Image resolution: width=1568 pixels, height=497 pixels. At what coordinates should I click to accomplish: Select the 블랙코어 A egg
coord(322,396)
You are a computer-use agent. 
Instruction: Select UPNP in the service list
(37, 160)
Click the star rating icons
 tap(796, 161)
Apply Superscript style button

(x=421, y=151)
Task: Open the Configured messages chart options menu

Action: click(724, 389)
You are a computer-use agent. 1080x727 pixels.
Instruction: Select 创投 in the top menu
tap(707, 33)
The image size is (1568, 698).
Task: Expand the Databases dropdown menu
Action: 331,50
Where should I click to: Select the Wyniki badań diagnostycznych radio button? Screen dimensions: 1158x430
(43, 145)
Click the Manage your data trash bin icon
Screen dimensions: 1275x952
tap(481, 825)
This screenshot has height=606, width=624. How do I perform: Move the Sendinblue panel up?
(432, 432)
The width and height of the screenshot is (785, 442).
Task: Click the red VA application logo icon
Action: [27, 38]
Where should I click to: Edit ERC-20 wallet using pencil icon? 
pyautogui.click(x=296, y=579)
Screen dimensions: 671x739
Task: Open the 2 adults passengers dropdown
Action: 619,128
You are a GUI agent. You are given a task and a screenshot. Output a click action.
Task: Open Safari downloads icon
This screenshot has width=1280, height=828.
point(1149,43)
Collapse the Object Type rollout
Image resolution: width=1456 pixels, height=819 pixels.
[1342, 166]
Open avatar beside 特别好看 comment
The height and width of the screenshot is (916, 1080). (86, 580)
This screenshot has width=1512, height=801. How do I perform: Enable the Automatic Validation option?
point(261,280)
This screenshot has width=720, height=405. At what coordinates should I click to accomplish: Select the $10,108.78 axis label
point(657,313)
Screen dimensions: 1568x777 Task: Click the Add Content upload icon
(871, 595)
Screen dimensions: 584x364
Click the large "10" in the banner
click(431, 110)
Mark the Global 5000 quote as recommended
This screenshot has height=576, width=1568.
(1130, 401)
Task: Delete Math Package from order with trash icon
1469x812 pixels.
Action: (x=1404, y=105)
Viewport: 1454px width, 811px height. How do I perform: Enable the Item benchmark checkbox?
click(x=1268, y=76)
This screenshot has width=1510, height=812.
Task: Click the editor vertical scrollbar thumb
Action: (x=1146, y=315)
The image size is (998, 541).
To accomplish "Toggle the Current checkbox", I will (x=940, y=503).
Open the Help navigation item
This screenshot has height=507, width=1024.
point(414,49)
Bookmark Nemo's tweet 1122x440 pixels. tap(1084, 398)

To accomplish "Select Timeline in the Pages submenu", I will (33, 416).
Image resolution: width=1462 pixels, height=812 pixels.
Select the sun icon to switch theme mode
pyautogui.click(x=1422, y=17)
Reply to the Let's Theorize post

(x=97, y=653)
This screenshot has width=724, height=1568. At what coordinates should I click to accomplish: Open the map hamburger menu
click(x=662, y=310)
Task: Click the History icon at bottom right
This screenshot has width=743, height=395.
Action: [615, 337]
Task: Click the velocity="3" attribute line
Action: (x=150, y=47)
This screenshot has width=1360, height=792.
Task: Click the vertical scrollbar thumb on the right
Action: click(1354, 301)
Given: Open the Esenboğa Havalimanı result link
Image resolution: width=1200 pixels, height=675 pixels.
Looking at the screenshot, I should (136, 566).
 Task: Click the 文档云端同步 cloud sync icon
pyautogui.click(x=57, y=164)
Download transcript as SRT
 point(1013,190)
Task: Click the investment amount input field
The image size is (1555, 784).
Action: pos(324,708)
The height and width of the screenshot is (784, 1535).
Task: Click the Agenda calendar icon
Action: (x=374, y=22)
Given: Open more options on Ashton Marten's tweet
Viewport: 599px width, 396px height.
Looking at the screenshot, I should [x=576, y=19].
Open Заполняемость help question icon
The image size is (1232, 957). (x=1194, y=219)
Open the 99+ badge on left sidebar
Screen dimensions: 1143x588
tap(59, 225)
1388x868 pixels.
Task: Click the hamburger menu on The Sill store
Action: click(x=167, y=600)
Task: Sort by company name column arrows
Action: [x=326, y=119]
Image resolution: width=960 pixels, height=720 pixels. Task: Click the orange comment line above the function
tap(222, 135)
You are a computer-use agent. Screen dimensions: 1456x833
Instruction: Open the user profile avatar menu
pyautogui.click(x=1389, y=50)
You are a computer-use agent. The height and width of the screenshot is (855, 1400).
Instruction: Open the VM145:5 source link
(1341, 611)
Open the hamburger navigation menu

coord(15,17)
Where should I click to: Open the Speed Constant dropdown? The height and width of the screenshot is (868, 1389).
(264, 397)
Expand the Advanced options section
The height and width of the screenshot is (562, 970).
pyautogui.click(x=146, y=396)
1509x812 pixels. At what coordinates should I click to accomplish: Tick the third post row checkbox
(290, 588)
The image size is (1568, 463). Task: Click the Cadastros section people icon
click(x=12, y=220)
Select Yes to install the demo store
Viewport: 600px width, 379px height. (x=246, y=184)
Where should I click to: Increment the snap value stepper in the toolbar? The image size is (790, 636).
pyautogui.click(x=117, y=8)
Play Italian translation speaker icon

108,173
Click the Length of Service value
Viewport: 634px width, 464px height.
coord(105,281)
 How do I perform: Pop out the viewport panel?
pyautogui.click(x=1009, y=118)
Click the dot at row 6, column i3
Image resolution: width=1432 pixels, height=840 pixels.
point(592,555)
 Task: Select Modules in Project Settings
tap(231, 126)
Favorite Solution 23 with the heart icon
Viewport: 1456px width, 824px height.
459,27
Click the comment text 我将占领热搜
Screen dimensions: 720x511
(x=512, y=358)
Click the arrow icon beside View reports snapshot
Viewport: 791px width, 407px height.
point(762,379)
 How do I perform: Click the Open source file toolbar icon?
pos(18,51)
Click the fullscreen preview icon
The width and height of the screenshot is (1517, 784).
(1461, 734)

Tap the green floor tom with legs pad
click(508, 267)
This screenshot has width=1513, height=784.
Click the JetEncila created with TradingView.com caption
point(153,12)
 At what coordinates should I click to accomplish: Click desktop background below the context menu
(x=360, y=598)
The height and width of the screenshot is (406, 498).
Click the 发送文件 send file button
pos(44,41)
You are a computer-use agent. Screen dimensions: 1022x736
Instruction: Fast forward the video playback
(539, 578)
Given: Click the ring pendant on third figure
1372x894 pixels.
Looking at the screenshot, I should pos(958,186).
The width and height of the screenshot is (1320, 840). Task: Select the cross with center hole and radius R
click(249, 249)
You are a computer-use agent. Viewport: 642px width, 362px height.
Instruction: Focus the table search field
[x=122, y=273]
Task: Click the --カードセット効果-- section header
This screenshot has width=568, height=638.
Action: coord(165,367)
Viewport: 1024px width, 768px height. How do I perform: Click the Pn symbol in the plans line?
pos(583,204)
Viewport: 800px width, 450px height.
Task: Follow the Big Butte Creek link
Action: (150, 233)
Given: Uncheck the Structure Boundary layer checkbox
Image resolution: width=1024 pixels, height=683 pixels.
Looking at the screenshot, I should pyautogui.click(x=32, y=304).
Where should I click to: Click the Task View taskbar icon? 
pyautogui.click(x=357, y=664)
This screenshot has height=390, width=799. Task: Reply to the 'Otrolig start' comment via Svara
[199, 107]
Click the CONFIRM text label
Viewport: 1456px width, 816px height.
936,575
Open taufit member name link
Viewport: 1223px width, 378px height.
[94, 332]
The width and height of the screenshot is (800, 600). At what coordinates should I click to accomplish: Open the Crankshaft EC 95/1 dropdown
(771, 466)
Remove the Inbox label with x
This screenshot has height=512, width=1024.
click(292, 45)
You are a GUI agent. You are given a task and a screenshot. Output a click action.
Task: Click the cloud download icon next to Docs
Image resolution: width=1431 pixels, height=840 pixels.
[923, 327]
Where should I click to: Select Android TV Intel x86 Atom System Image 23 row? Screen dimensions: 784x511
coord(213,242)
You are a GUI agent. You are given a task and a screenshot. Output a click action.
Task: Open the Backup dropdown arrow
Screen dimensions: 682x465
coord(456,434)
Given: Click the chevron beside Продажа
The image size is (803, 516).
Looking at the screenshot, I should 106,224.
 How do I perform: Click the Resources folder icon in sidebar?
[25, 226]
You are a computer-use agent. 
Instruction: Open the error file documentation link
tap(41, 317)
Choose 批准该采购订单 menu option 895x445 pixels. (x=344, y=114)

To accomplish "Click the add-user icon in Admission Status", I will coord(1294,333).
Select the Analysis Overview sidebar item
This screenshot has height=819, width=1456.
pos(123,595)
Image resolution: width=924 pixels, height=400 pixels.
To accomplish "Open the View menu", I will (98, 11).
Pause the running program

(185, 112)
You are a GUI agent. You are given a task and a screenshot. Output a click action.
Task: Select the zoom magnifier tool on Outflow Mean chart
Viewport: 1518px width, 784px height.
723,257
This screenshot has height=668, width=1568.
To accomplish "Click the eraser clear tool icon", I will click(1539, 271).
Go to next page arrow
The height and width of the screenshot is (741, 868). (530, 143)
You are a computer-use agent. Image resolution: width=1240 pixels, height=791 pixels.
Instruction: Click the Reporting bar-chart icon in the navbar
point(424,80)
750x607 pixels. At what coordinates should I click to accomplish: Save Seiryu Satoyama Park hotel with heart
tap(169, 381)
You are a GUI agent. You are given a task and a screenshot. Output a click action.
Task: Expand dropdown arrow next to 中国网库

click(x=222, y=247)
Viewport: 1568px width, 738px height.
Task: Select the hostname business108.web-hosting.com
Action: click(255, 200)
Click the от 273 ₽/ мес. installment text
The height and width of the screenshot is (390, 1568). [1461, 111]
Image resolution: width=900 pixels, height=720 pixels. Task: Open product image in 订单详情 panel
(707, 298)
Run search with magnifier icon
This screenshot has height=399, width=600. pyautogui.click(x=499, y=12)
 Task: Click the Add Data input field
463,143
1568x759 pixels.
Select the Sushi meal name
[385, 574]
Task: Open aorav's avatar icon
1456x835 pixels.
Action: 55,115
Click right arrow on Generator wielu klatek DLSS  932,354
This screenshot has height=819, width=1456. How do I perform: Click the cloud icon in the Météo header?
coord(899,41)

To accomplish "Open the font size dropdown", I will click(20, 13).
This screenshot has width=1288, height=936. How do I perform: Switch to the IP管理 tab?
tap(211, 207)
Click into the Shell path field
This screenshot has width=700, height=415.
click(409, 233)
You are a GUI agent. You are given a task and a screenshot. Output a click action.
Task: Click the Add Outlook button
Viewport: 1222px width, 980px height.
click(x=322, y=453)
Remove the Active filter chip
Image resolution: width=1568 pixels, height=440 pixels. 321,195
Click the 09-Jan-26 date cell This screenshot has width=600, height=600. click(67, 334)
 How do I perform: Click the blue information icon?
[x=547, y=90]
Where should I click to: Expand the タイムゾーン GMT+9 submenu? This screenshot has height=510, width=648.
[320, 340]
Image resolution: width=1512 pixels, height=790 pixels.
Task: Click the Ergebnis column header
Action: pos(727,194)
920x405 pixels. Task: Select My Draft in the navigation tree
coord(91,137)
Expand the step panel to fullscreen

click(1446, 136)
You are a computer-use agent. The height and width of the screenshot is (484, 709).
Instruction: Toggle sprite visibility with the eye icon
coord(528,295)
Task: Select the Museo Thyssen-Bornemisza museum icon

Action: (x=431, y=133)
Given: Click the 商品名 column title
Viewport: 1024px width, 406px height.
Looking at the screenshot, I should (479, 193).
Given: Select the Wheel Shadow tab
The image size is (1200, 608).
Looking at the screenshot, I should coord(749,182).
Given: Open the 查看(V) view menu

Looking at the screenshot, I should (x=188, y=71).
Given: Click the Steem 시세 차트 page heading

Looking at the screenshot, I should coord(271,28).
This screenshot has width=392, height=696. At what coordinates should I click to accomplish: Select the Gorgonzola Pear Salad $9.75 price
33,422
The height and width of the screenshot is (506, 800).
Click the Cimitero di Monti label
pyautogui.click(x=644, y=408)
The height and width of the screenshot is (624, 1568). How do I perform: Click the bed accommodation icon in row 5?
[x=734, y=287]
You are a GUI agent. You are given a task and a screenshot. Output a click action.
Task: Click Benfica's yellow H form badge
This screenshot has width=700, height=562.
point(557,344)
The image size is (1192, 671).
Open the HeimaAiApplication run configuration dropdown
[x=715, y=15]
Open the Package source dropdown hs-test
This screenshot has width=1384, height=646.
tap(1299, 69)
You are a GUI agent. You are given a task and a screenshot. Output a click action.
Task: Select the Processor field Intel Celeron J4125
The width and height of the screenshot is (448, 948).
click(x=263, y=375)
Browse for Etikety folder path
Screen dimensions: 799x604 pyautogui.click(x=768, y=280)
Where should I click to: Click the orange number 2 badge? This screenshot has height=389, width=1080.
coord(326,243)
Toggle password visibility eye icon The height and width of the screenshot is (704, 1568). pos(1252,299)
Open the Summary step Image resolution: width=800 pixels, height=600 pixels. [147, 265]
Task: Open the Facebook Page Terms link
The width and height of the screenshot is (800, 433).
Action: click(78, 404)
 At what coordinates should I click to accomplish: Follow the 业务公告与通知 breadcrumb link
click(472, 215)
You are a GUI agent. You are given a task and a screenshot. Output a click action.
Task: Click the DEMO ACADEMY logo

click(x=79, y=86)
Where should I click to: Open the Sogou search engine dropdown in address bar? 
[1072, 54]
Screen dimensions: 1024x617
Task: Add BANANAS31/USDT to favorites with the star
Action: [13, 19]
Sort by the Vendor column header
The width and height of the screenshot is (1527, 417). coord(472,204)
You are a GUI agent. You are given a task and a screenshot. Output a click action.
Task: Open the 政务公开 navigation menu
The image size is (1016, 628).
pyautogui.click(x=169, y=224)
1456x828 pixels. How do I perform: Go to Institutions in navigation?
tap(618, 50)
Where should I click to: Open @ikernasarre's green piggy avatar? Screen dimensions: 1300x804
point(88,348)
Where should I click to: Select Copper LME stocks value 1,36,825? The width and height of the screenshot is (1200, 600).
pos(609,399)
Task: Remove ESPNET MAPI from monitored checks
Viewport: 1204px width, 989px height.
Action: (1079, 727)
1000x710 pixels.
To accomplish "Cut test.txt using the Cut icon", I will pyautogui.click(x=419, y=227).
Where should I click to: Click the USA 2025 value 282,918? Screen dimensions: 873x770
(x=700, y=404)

GIVEN EXERCISE: Can you put the lines of the items, starting at the very beginning and ending at the line that contains "tap(481, 825)" (both included), into a JSON list of strings with one string per line and blank lines left out?

THE SOLUTION:
[
  "Image resolution: width=1568 pixels, height=497 pixels. At what coordinates should I click to accomplish: Select the 블랙코어 A egg",
  "coord(322,396)",
  "You are a computer-use agent. ",
  "Instruction: Select UPNP in the service list",
  "(37, 160)",
  "Click the star rating icons",
  " tap(796, 161)",
  "Apply Superscript style button",
  "(x=421, y=151)",
  "Task: Open the Configured messages chart options menu",
  "Action: click(724, 389)",
  "You are a computer-use agent. 1080x727 pixels.",
  "Instruction: Select 创投 in the top menu",
  "tap(707, 33)",
  "The image size is (1568, 698).",
  "Task: Expand the Databases dropdown menu",
  "Action: 331,50",
  "Where should I click to: Select the Wyniki badań diagnostycznych radio button? Screen dimensions: 1158x430",
  "(43, 145)",
  "Click the Manage your data trash bin icon",
  "Screen dimensions: 1275x952",
  "tap(481, 825)"
]